Take The Red Hunter, for example, her April 2017 release. Unger’s books are always about the damage humans do to each other, and how that damage and/or abuse creates ripples that eventually become waves that affect the present, and the necessity of coming to terms with that past in order to solve the problems of the present. The Red Hunter is, at it’s core, the story of a house in rural New Jersey; an old derelict place that is falling to pieces. Claudia, a publishing executive whose personal life is in shambles, decides to renovate the house as a project and blog about it, moving into it with her daughter, Raven. But the house has some terrible secrets.

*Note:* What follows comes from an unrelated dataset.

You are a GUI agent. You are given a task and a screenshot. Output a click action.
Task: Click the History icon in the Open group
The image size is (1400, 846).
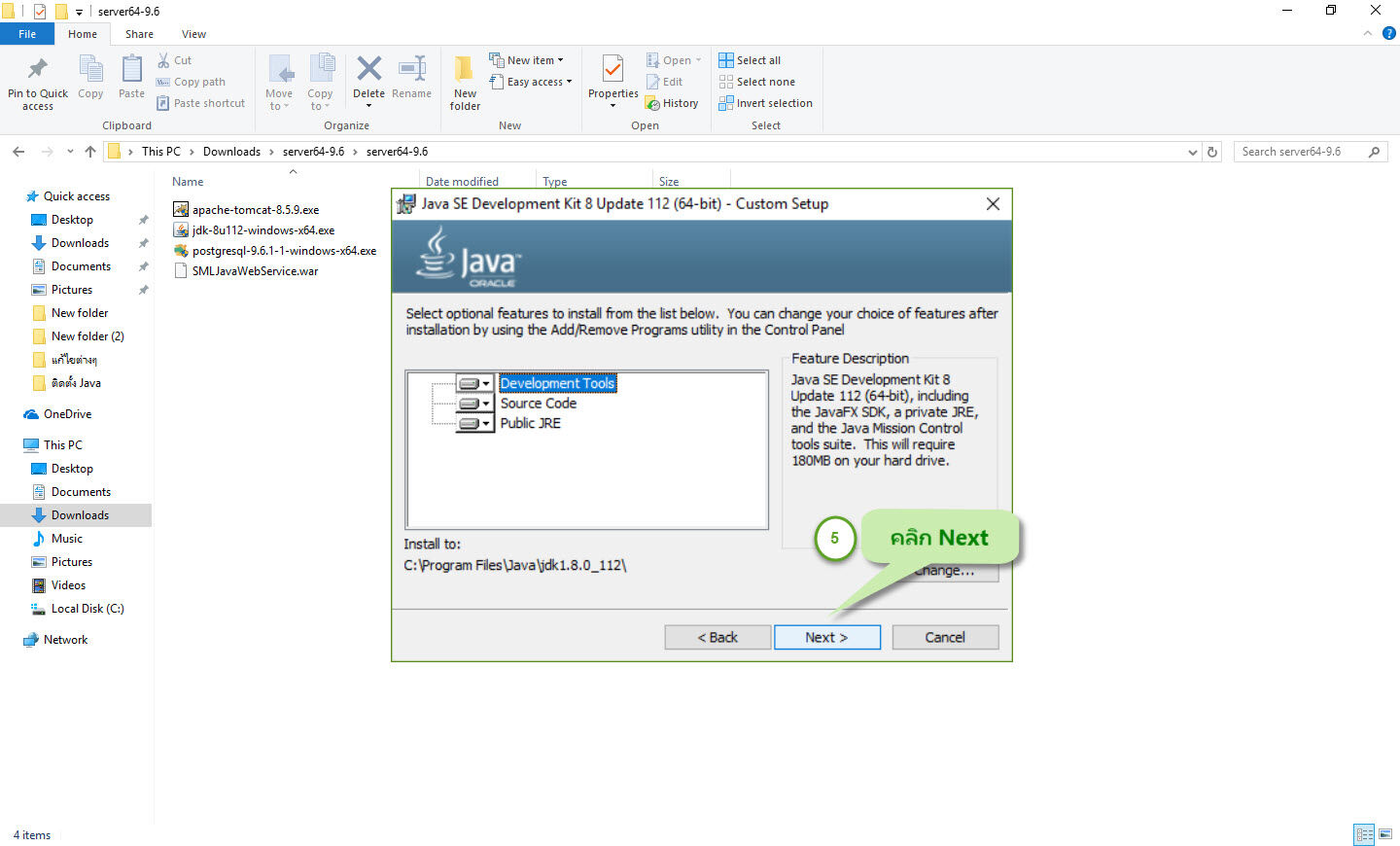(673, 102)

There’s nothing about me that you would ever notice. I am neither especially thin, nor overweight. My face will not be one you remember. With dark eyes and pale skin, hair the color of straw, cheeks round and just rosy enough that you won’t wonder if I’m ill, I will blend into the sea of other plain faces you saw before and after as you went about your day. nothing about my clothes will capture your notice. No brands that incite jealousy, or anything revealing, no stains, maybe just wrinkled or worn enough that you’ll dismiss me as someone without much money, though not poor enough to be in need. If I’m wearing a uniform, I don’t even exist. I am the checkout girl at the grocery store, or the maid that cleans your hotel room, the girl woh answered the phone, or the young lady at the information desk. No, you would say later, you can’t recall her name or what she looked like, not really. The truth is you don’t see me; your eyes glance over me, never coming to rest. But I see you.
This is Zoey Drake, one of Unger’s point of view characters. Zoey is a young college student at NYU, who studies martial arts and works in a coffee shop; she house and cat sits for a place to stay. Zoey sees herself as the Red Hunter, a vigilante/Batman of sorts, who stops crimes from happening when she comes across them and always dresses nondescriptly; she is trying to right a cosmic wrong. When she was a young girl, her parents were brutally murdered in front of her, and she too was injured and left for dead; she survived that horrible night, but has always been looking, ever since, for answers to the question of who murdered her parents and why.
Claudia herself is surviving a brutal attack; she was assaulted and raped brutally years earlier, which wound up damaging her and her own marriage in ways she couldn’t even comprehend at the time. There has always been a question as to whether her daughter, Raven, is her husband’s or her rapist’s. This is part of the reason why Claudia has brought Raven the old house in the New Jersey countryside; she is trying to rebuild the house and their lives at the same time. Raven has her own curiosity about the question of her paternity.
Their lives are destined to cross because of the house; you see, the house is where Zoey lived with her parents and where they died in front of her. The killers were looking for something in the house that has never been found…and Zoey’s actions have set everything into motion again so that the tangled skeins of their livers are going to cross again as the mystery of how and why what happened when she was a little girl rears its ugly head again, and now all of them are in terrible, deadly danger.
Wow. This book is a thrill-ride from start to finish; fully developed characters that you care about, a fascinating unfolding of a crime with twists and turns that keep the reader balanced firmly on the edge of their seat.
Seriously, if you aren’t reading Lisa Unger, what the hell is wrong with you?